**WHAT TO PRODUCE**
Out of the material that follows, write out exactly the lines from the line with "Given: Click the question" to the line with "You are a computer-use agent. This", both ends included, and no others.

**GIVEN RECORDS**

= = = = =

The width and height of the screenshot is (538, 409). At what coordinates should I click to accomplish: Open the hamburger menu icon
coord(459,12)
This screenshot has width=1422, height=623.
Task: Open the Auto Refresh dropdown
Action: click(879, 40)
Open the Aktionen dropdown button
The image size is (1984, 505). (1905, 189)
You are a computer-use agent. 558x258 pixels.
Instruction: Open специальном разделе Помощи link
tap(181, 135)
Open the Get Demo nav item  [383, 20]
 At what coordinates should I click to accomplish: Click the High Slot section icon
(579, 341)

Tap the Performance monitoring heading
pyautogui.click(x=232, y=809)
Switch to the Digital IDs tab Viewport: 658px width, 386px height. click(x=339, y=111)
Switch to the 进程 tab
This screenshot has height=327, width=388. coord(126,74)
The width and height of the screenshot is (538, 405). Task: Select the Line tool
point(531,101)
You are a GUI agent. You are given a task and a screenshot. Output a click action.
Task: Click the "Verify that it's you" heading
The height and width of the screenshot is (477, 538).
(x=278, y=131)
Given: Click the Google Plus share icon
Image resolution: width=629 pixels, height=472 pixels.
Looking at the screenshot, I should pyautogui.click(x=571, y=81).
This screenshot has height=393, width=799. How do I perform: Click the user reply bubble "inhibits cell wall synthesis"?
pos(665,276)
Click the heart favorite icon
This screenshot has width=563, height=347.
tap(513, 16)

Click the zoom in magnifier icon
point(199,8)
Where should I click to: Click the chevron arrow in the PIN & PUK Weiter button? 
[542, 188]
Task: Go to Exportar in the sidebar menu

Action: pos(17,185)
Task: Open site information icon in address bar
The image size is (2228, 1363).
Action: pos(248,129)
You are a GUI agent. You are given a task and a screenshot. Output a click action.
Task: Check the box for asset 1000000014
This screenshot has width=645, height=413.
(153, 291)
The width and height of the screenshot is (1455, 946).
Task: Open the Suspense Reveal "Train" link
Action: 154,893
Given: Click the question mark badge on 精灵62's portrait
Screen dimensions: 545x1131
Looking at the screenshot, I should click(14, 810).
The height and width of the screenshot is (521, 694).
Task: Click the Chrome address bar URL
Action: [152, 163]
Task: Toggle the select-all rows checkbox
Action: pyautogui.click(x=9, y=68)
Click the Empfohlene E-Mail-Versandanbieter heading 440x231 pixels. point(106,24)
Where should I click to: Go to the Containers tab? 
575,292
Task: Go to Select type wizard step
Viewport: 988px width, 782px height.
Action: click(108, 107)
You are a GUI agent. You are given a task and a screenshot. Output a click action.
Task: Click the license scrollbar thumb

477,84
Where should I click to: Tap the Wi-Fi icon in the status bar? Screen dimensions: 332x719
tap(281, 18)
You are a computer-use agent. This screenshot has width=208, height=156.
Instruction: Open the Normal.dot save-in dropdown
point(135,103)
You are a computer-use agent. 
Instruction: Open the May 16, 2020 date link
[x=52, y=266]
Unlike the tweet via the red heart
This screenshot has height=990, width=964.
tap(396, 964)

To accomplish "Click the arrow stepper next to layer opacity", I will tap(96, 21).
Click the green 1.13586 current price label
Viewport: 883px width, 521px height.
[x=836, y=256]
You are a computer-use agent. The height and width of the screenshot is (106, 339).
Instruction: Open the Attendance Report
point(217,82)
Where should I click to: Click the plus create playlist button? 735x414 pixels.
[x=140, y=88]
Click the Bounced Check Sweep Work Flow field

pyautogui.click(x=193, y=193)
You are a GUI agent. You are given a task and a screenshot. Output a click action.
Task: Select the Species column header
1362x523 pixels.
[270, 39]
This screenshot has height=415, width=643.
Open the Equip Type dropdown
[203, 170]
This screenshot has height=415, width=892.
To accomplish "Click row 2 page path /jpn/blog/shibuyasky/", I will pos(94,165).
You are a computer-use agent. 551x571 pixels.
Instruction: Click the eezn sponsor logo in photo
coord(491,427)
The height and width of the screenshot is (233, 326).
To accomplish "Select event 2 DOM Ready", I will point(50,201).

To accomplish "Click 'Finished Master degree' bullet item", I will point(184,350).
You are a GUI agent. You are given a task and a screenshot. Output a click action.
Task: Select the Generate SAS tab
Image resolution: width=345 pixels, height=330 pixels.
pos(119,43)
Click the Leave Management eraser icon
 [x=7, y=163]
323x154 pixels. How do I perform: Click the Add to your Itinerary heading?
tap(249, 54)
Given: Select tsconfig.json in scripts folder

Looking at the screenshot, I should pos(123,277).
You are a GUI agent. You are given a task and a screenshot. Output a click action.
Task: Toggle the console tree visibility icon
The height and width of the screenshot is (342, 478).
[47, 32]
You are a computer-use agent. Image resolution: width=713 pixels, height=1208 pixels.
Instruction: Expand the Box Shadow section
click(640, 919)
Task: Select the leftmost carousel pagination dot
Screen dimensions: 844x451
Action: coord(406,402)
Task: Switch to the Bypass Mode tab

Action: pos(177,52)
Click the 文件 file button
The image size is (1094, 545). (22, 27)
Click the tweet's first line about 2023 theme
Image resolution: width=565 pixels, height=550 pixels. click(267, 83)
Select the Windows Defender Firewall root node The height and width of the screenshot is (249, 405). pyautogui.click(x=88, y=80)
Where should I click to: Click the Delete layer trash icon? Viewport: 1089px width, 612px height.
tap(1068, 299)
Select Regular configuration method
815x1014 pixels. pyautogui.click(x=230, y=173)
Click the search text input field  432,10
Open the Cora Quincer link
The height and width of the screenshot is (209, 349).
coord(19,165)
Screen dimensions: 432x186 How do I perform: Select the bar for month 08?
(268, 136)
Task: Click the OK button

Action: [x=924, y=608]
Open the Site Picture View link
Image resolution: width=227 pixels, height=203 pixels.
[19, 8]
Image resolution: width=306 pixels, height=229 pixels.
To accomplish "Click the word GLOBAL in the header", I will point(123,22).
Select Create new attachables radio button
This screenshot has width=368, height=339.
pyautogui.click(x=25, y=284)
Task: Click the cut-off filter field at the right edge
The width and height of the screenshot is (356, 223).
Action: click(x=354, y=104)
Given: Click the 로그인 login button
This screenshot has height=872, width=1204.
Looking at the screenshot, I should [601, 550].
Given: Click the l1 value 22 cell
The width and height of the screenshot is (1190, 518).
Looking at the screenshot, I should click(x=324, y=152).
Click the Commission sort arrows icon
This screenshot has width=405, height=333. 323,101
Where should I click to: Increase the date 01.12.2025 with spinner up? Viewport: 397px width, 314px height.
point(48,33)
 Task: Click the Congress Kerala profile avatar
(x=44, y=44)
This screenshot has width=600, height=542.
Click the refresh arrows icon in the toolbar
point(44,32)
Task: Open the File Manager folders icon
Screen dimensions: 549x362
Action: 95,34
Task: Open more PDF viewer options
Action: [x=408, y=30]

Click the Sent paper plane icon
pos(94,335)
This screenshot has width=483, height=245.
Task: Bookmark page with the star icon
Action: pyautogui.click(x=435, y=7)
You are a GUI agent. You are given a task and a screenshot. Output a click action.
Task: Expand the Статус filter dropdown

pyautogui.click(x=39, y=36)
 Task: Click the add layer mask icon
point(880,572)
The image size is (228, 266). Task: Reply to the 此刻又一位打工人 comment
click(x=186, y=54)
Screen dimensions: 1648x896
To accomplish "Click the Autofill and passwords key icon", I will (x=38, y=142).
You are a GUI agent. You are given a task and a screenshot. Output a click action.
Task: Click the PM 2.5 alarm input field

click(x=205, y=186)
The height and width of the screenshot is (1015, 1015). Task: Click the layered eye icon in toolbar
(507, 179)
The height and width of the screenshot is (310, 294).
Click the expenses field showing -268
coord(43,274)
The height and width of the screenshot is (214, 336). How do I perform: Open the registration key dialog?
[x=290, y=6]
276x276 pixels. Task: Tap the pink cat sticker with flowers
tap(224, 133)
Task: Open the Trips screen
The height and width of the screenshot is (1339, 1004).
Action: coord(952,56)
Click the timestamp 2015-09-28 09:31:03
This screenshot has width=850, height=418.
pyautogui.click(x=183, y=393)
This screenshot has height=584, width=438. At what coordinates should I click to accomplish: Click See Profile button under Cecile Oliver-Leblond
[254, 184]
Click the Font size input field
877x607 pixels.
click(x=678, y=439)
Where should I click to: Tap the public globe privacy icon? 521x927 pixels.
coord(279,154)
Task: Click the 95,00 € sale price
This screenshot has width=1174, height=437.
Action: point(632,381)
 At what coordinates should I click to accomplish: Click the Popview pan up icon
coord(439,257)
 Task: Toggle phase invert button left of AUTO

= = = = =

**EXERCISE OUTPUT**
Given: Click the question mark badge on 精灵62's portrait
Screen dimensions: 545x1131
Looking at the screenshot, I should click(14, 810).
The height and width of the screenshot is (521, 694).
Task: Click the Chrome address bar URL
Action: [152, 163]
Task: Toggle the select-all rows checkbox
Action: pyautogui.click(x=9, y=68)
Click the Empfohlene E-Mail-Versandanbieter heading 440x231 pixels. point(106,24)
Where should I click to: Go to the Containers tab? 
575,292
Task: Go to Select type wizard step
Viewport: 988px width, 782px height.
Action: click(108, 107)
You are a GUI agent. You are given a task and a screenshot. Output a click action.
Task: Click the license scrollbar thumb

477,84
Where should I click to: Tap the Wi-Fi icon in the status bar? Screen dimensions: 332x719
tap(281, 18)
You are a computer-use agent. This screenshot has width=208, height=156.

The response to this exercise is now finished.